OÖNachrichten-Leitartikel: "Ein Militärschlag, den keiner will", von Dietmar Mascher

Ausgabe vom 31. August

Linz (OTS) - Möglicherweise werden die USA, eventuell gemeinsam mit Frankreich in den nächsten Stunden oder Tagen Syrien angreifen. Potenzielle Bündnispartner wollen nicht mitmachen (Deutschland) oder sind auf innenpolitischen Druck hin abgesprungen (Großbritannien). Und man könnte den Eindruck gewinnen, dass US-Präsident Barack Obama nach wie vor einen Ausweg sucht, eine internationale militärische Eskalation zu vermeiden. Zu Recht.

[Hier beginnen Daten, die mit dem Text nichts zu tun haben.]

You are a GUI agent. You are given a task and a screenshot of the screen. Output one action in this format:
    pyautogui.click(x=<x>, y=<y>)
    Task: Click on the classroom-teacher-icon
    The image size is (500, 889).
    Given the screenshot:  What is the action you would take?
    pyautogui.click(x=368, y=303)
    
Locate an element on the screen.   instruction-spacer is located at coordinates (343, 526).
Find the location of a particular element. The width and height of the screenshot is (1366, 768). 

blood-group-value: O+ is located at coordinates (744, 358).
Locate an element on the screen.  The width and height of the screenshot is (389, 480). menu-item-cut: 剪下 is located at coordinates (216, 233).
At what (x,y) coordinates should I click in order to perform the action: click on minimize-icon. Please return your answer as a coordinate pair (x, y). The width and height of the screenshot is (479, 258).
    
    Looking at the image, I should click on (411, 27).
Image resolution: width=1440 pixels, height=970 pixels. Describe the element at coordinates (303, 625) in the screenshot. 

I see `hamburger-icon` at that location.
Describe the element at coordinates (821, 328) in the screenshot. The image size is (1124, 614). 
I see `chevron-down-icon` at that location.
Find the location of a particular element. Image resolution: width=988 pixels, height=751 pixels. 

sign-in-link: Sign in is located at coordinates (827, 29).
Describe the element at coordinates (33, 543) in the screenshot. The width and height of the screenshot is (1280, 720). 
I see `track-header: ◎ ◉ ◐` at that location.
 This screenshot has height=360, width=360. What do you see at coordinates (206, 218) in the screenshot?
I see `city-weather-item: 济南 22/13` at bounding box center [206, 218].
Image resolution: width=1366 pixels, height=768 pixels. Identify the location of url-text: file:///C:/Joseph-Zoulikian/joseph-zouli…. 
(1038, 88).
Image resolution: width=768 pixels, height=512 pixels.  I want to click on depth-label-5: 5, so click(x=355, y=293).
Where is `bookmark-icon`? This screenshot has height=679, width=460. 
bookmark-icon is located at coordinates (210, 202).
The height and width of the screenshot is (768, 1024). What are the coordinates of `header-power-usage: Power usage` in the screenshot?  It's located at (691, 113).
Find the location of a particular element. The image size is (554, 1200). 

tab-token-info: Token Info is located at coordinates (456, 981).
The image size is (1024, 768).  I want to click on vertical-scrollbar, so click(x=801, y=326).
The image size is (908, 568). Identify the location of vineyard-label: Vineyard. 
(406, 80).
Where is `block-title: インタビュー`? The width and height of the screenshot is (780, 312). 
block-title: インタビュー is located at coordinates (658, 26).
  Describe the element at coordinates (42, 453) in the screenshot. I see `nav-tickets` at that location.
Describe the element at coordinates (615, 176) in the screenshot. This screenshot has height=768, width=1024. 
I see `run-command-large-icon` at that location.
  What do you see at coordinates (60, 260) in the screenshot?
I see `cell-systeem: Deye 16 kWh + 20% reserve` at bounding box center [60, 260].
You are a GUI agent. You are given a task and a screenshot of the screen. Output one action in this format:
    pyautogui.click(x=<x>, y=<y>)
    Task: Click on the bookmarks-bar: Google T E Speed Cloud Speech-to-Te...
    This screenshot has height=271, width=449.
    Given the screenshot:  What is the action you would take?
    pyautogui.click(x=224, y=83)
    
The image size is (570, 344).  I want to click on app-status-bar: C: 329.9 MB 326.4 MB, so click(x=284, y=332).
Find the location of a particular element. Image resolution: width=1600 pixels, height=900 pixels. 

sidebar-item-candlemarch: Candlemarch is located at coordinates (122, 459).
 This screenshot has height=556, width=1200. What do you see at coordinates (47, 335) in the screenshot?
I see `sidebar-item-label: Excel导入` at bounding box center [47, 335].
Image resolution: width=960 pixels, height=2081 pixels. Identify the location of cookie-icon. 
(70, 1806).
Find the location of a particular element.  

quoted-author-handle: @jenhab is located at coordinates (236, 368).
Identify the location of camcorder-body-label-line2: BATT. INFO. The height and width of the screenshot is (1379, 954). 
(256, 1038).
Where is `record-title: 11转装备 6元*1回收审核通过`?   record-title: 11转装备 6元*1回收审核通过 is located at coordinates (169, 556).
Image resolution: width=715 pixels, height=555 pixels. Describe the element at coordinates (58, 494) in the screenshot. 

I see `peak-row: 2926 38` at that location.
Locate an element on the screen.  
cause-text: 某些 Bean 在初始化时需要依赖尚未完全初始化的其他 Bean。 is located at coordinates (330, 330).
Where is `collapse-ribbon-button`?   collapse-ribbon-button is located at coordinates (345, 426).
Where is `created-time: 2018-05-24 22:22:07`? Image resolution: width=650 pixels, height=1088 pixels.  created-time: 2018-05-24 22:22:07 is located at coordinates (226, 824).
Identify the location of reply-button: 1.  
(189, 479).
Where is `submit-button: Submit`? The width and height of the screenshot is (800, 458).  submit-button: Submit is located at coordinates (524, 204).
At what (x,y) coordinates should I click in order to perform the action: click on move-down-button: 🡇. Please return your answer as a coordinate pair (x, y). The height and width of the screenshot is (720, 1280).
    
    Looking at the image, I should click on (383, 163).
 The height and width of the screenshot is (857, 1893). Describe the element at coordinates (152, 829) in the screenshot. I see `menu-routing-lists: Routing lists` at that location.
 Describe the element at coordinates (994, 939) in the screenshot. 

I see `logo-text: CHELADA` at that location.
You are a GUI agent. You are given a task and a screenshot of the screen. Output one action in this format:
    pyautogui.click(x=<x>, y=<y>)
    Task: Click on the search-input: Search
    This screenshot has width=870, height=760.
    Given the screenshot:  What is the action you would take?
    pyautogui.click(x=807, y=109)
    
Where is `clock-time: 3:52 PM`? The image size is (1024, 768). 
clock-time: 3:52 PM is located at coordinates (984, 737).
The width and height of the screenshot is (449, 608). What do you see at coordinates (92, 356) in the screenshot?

Auch wenn Baschar al-Assad mit seinem Chemiewaffen-Angriff auf Zivilisten in einem Vorort von Damaskus ein Verbrechen gegen die Menschlichkeit begangen und damit jene rote Linie überschritten hat, die eine einigermaßen humanitär eingestellte Gesellschaft ziehen muss. Wer die Grenze zieht, muss bei deren Übertretung handeln. Sonst verliert er an Glaubwürdigkeit. Die Frage nach der angemessenen Reaktion lässt alle verzweifeln.
Politische Vermittlungsversuche sind bisher allesamt gescheitert. Appelle, diese weiterhin voranzutreiben, verdeutlichen diesen Mangel an Konzepten. Der Karren ist verfahren. Nichteinmischung und hilfloses Hoffen auf eine Veränderung bringen allerdings auch keine Verbesserung.
Aber was bringt ein Militärschlag? Die Situation könnte dann völlig eskalieren. Es gibt kein UN-Mandat, der Angriff wäre völkerrechtswidrig. Es gäbe noch mehr Tote, möglicherweise neue Giftgasangriffe auf die Bevölkerung. Aber auch die Reaktionen der Schutzmächte sind unberechenbar.
Wie labil die Situation ist, zeigt die Entwicklung des Ölpreises. Obwohl Syrien auf dem Markt für Erdöl fast keine Rolle spielt, steigt der Preis. Der Iran hat gedroht, im Gegenzug die Straße von Hormus zu sperren, jene Meerenge am Persischen Golf, der Öltankern als wichtiger Transportweg dient. Ein Ölpreis von 200 Dollar würde die labilen Volkswirtschaften Europas, aber auch jene der USA empfindlich treffen.
Abgesehen von all diesen Unwägbarkeiten verunsichert auch die Frage der Alternativen nach einem Abgang Assads die westliche Welt. Die Vorgänge in Ägypten oder Libyen haben gezeigt, dass mit der Beseitigung eines Despoten nicht automatisch Ruhe und Demokratie einkehren.
Eigentlich wäre die UNO am Zug, hier zu beruhigen. Doch die lähmt sich im Sicherheitsrat selbst.